The Journal Gazette
Monday, April 06, 2020 1:00 am

Medical workers isolate from families

Hotels, others offer free lodging during outbreak

Associated Press

ST. PAUL, Minn. – Lisa Neuburger was caring for a patient with the coronavirus when the person's ventilator tube became detached. As she worked to help the patient, she knew fluid from the person's lungs could be spraying into the air, possibly exposing her to the virus, despite the protective gear she was wearing.

That's when the 37-year-old nurse and mother got scared for her family.

“I couldn't sleep that night. I thought, 'If I brought this home to my mom, she's probably going to die, and it's probably going to be my fault.' So I had to find a different way,” Neuburger said.

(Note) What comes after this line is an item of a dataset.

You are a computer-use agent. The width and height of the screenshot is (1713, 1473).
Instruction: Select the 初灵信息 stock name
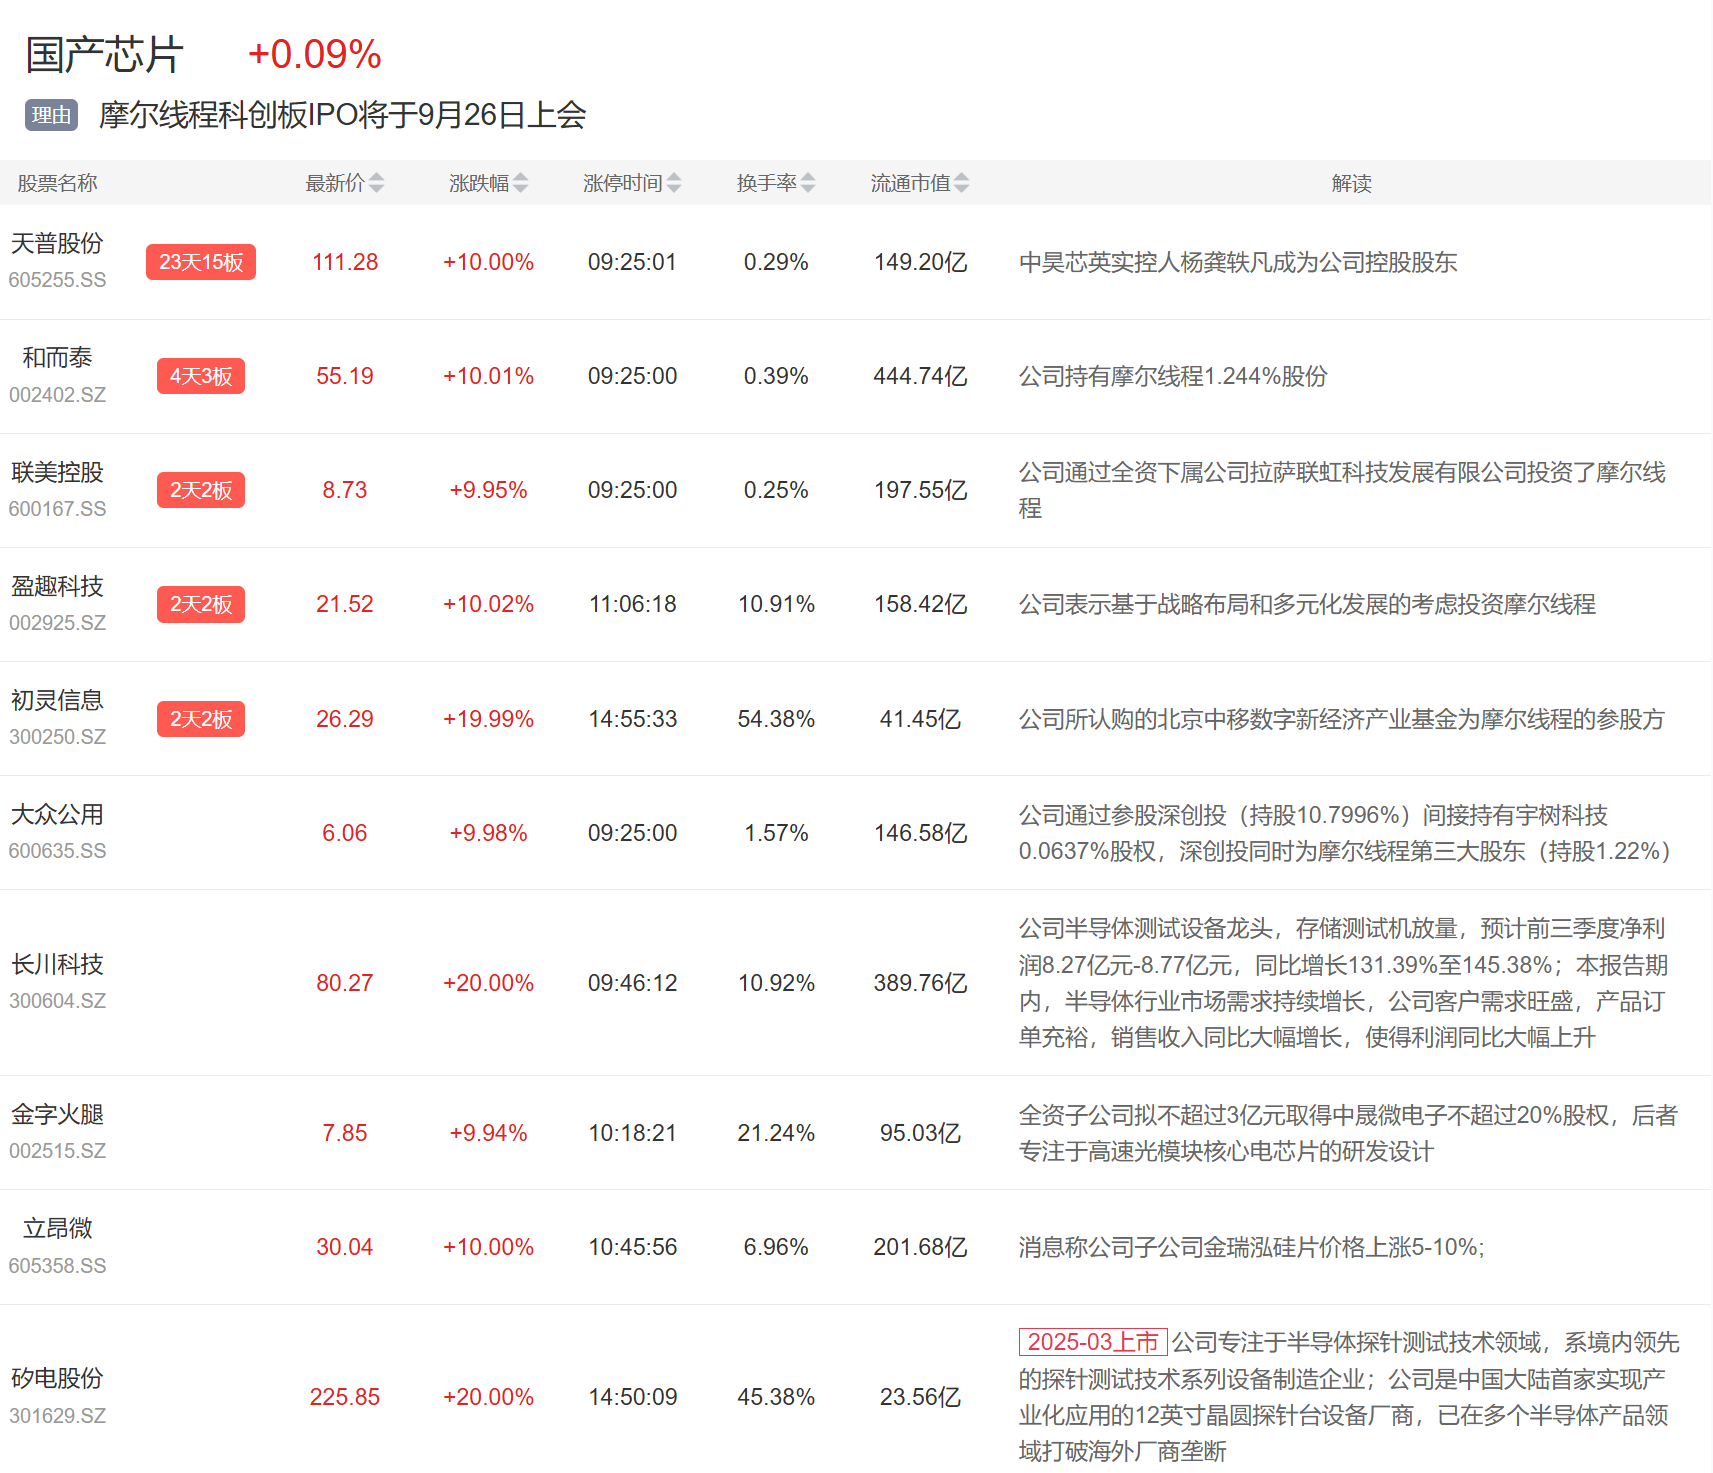coord(57,700)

To protect her family, Neuburger moved from her parents' home, where she had been living with her son after a recent divorce, and into a camper. Even though she doesn't know when she'll be able to hug her 11-year-old son again, she's glad she chose to self-isolate – especially since she began feeling sick five days after that hospital scare.

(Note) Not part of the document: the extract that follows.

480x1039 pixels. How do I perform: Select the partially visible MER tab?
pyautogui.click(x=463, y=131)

Holed up in the camper as she awaits the results of a COVID-19 test, Neuburger is among countless doctors and nurses around the world who are choosing to move to hotels, tents, garages and other temporary housing to protect their loved ones – even as they risk exposing themselves to a virus that has claimed tens of thousands of lives.

Hotels, some business owners and people who run Airbnb rental homes are among those offering lodging, sometimes for free, to doctors and nurses needing to self-isolate. Social media is full of efforts to match medical professionals with temporary housing. One Facebook group, RVs 4 MDs, connects RV owners with medical workers. In Ireland, a real estate company has used Instagram to offer up empty flats.

The extra layer of isolation means those who are risking their own health to save the lives of others are now sacrificing even more as they resign themselves to virtual contact with their kids, parents, spouses and others they would normally fall back on for emotional support during this stressful time.

“It's upsetting – even though you know it's the right decision to leave your family,” said Mica Sosa, a floor nurse at an oncology unit at a Phoenix hospital, who moved into a friend's empty condominium a few weeks ago. “It's so bizarre to turn around and walk away from the people you normally run to.”

Events Sosa knows she will miss: Easter with her 4-year-old son; her mom's 71st birthday; and her own wedding anniversary. Some colleagues thought she was moving too soon. But with her mother's age and her own husband in his 60s, Sosa didn't want to wait until Phoenix had a surge in cases to take precautions.

“Why wait until you are New York to get that radical? You need to protect yourself now,” she said. “I think everyone needs to look at their own family situation and decide what's best for them.”